» **Given problem**
Update these lines by replacing "Outbox folder" with "Drafts folder" and leave everything else unchanged.

» **Provided entries**
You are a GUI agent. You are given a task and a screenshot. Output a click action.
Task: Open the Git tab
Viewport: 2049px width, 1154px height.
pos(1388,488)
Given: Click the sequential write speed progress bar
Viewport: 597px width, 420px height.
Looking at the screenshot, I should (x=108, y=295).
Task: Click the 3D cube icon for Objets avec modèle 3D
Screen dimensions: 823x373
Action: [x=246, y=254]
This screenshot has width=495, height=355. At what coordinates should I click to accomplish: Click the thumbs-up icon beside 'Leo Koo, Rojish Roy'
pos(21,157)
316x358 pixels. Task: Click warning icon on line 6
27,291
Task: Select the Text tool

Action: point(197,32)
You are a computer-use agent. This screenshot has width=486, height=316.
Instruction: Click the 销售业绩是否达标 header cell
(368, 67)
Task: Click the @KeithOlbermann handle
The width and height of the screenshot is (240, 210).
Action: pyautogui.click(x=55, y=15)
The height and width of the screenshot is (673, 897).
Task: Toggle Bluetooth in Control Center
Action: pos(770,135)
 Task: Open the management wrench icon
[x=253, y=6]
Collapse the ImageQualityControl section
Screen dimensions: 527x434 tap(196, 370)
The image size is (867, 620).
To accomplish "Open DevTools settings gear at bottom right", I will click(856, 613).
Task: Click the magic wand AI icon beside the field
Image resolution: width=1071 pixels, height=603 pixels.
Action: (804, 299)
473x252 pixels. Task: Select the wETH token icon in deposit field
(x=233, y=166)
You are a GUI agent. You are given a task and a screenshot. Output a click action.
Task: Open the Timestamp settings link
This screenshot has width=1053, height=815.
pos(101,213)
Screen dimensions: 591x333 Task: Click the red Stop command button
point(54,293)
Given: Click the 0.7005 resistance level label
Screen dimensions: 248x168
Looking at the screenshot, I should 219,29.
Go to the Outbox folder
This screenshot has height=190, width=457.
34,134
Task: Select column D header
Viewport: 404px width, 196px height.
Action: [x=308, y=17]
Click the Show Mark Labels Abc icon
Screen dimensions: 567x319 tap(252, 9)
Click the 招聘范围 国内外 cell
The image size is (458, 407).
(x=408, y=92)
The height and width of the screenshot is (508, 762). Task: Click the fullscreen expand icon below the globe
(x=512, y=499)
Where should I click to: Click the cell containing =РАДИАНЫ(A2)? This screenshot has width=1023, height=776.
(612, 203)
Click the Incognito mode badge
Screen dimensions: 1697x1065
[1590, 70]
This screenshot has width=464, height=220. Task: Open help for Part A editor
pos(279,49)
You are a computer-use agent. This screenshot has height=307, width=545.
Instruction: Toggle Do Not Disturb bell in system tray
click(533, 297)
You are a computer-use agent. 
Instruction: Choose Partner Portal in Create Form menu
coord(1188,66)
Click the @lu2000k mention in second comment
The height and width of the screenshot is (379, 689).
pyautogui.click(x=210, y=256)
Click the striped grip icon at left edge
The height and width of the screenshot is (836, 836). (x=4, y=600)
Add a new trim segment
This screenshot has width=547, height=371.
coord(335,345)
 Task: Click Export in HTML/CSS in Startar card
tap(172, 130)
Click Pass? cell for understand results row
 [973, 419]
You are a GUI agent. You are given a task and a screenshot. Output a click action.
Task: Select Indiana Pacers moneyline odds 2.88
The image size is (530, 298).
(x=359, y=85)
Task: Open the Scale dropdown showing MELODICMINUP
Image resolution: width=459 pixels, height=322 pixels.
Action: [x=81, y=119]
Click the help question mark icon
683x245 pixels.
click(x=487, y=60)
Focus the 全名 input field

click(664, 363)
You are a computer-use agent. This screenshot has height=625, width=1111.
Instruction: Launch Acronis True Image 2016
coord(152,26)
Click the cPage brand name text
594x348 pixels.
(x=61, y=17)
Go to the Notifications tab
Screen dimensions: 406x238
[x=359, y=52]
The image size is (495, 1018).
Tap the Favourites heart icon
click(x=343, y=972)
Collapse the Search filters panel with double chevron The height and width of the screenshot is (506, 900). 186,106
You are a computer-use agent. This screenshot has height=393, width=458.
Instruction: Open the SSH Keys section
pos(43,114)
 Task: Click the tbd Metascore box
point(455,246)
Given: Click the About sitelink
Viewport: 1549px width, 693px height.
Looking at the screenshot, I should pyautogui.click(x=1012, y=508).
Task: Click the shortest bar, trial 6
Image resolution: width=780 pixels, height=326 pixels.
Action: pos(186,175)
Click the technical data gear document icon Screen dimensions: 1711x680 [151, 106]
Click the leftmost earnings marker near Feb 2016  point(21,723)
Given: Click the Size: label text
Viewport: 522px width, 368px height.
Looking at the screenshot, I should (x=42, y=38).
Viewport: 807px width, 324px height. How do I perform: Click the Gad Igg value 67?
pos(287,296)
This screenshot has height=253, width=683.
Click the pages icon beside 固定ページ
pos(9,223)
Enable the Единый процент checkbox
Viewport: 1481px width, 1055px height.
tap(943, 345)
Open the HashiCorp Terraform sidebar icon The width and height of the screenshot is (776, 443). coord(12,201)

» **Solution for this task**
You are a GUI agent. You are given a task and a screenshot. Output a click action.
Task: Open the Git tab
Viewport: 2049px width, 1154px height.
pos(1388,488)
Given: Click the sequential write speed progress bar
Viewport: 597px width, 420px height.
Looking at the screenshot, I should (x=108, y=295).
Task: Click the 3D cube icon for Objets avec modèle 3D
Screen dimensions: 823x373
Action: [x=246, y=254]
This screenshot has width=495, height=355. At what coordinates should I click to accomplish: Click the thumbs-up icon beside 'Leo Koo, Rojish Roy'
pos(21,157)
316x358 pixels. Task: Click warning icon on line 6
27,291
Task: Select the Text tool

Action: point(197,32)
You are a computer-use agent. This screenshot has width=486, height=316.
Instruction: Click the 销售业绩是否达标 header cell
(368, 67)
Task: Click the @KeithOlbermann handle
The width and height of the screenshot is (240, 210).
Action: pyautogui.click(x=55, y=15)
The height and width of the screenshot is (673, 897).
Task: Toggle Bluetooth in Control Center
Action: pos(770,135)
 Task: Open the management wrench icon
[x=253, y=6]
Collapse the ImageQualityControl section
Screen dimensions: 527x434 tap(196, 370)
The image size is (867, 620).
To accomplish "Open DevTools settings gear at bottom right", I will click(856, 613).
Task: Click the magic wand AI icon beside the field
Image resolution: width=1071 pixels, height=603 pixels.
Action: (804, 299)
473x252 pixels. Task: Select the wETH token icon in deposit field
(x=233, y=166)
You are a GUI agent. You are given a task and a screenshot. Output a click action.
Task: Open the Timestamp settings link
This screenshot has width=1053, height=815.
pos(101,213)
Screen dimensions: 591x333 Task: Click the red Stop command button
point(54,293)
Given: Click the 0.7005 resistance level label
Screen dimensions: 248x168
Looking at the screenshot, I should 219,29.
Go to the Drafts folder
This screenshot has height=190, width=457.
34,134
Task: Select column D header
Viewport: 404px width, 196px height.
Action: [x=308, y=17]
Click the Show Mark Labels Abc icon
Screen dimensions: 567x319 tap(252, 9)
Click the 招聘范围 国内外 cell
The image size is (458, 407).
(x=408, y=92)
The height and width of the screenshot is (508, 762). Task: Click the fullscreen expand icon below the globe
(x=512, y=499)
Where should I click to: Click the cell containing =РАДИАНЫ(A2)? This screenshot has width=1023, height=776.
(612, 203)
Click the Incognito mode badge
Screen dimensions: 1697x1065
[1590, 70]
This screenshot has width=464, height=220. Task: Open help for Part A editor
pos(279,49)
You are a computer-use agent. This screenshot has height=307, width=545.
Instruction: Toggle Do Not Disturb bell in system tray
click(533, 297)
You are a computer-use agent. 
Instruction: Choose Partner Portal in Create Form menu
coord(1188,66)
Click the @lu2000k mention in second comment
The height and width of the screenshot is (379, 689).
pyautogui.click(x=210, y=256)
Click the striped grip icon at left edge
The height and width of the screenshot is (836, 836). (x=4, y=600)
Add a new trim segment
This screenshot has width=547, height=371.
coord(335,345)
 Task: Click Export in HTML/CSS in Startar card
tap(172, 130)
Click Pass? cell for understand results row
 [973, 419]
You are a GUI agent. You are given a task and a screenshot. Output a click action.
Task: Select Indiana Pacers moneyline odds 2.88
The image size is (530, 298).
(x=359, y=85)
Task: Open the Scale dropdown showing MELODICMINUP
Image resolution: width=459 pixels, height=322 pixels.
Action: [x=81, y=119]
Click the help question mark icon
683x245 pixels.
click(x=487, y=60)
Focus the 全名 input field

click(664, 363)
You are a computer-use agent. This screenshot has height=625, width=1111.
Instruction: Launch Acronis True Image 2016
coord(152,26)
Click the cPage brand name text
594x348 pixels.
(x=61, y=17)
Go to the Notifications tab
Screen dimensions: 406x238
[x=359, y=52]
The image size is (495, 1018).
Tap the Favourites heart icon
click(x=343, y=972)
Collapse the Search filters panel with double chevron The height and width of the screenshot is (506, 900). 186,106
You are a computer-use agent. This screenshot has height=393, width=458.
Instruction: Open the SSH Keys section
pos(43,114)
 Task: Click the tbd Metascore box
point(455,246)
Given: Click the About sitelink
Viewport: 1549px width, 693px height.
Looking at the screenshot, I should pyautogui.click(x=1012, y=508).
Task: Click the shortest bar, trial 6
Image resolution: width=780 pixels, height=326 pixels.
Action: pos(186,175)
Click the technical data gear document icon Screen dimensions: 1711x680 [151, 106]
Click the leftmost earnings marker near Feb 2016  point(21,723)
Given: Click the Size: label text
Viewport: 522px width, 368px height.
Looking at the screenshot, I should (x=42, y=38).
Viewport: 807px width, 324px height. How do I perform: Click the Gad Igg value 67?
pos(287,296)
This screenshot has height=253, width=683.
Click the pages icon beside 固定ページ
pos(9,223)
Enable the Единый процент checkbox
Viewport: 1481px width, 1055px height.
tap(943, 345)
Open the HashiCorp Terraform sidebar icon The width and height of the screenshot is (776, 443). coord(12,201)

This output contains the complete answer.